BoldandNoble.com – Images accounted for 2.2MB (49%) of the total 4.5MB home page weight. Optimization results: reduced mobile page weight from 2.2MB to 212KB (90% savings); shortened load time from 6.63 seconds to 3.912 seconds (41% reduction).

Engadget.com – Images accounted for 0.9MB (53%) of the total 1.7MB home page weight. Optimization results: reduced mobile page weight from 861KB to 362KB (58% savings); shortened load time from 11.814 seconds to 5.45 seconds (54% reduction).

Starbucks.com – Images accounted for 0.9MB (53%) of the total 1.7MB home page weight. Optimization results: reduced mobile page weight from 892KB to 90KB (91% savings); shortened load time from 4.454 seconds to 3.206 seconds (28% reduction).

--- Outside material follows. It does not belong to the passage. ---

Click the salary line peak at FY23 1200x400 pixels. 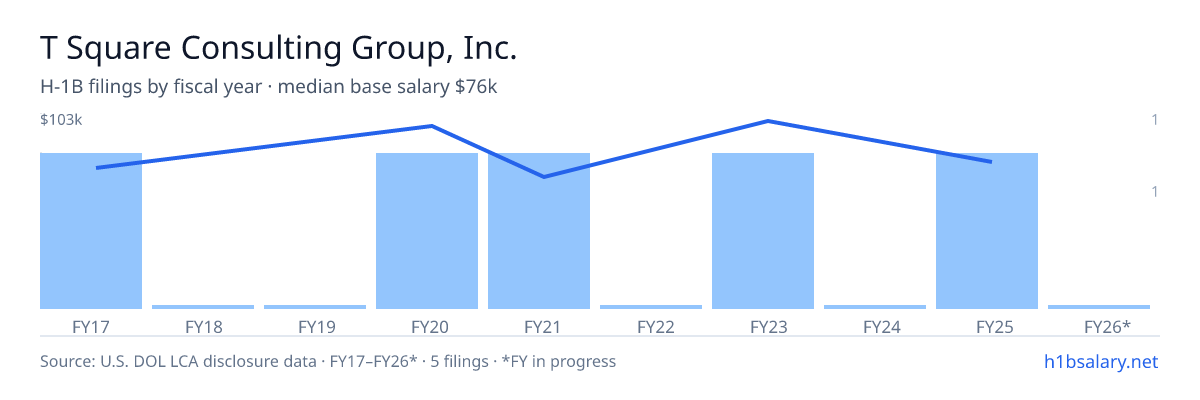[x=767, y=121]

Our research shows that delivering a truly exceptional user experience on the web requires more than simply redefining layout and styling for the screen width of a particular device; it’s crucial to keep the overall page weight low. In the case of images, designers have several options:

1. When designing a responsive website, ensure images are of an appropriate size for mobile devices.

2. If using a web content management system, design different templates that address the wide range of devices that might access the website.

3. Automate the image-sizing process using server-side processing techniques.

To deliver an excellent website experience for mobile users, server-side technologies can be used in conjunction with responsive design techniques. This approach enables detection of the device characteristics of the smartphone or tablet that the visitor is using, and then fine-tuning of the user experience for that visitor.

Server-side logic enables a complete swap of crucial page elements and enables custom functionality based on local device characteristics. For example, a retailer can ensure fast presentation of a product catalogue with images optimized for the accessing device. Or a content-heavy site can deliver entirely different ad placement based on device and user context.

These server-side technologies are simple to implement and use abundant server-side computing resources to optimize the image size for the accessing device before it is sent to the client. As our research shows, this approach can deliver much faster load times – and a far better experience for the user.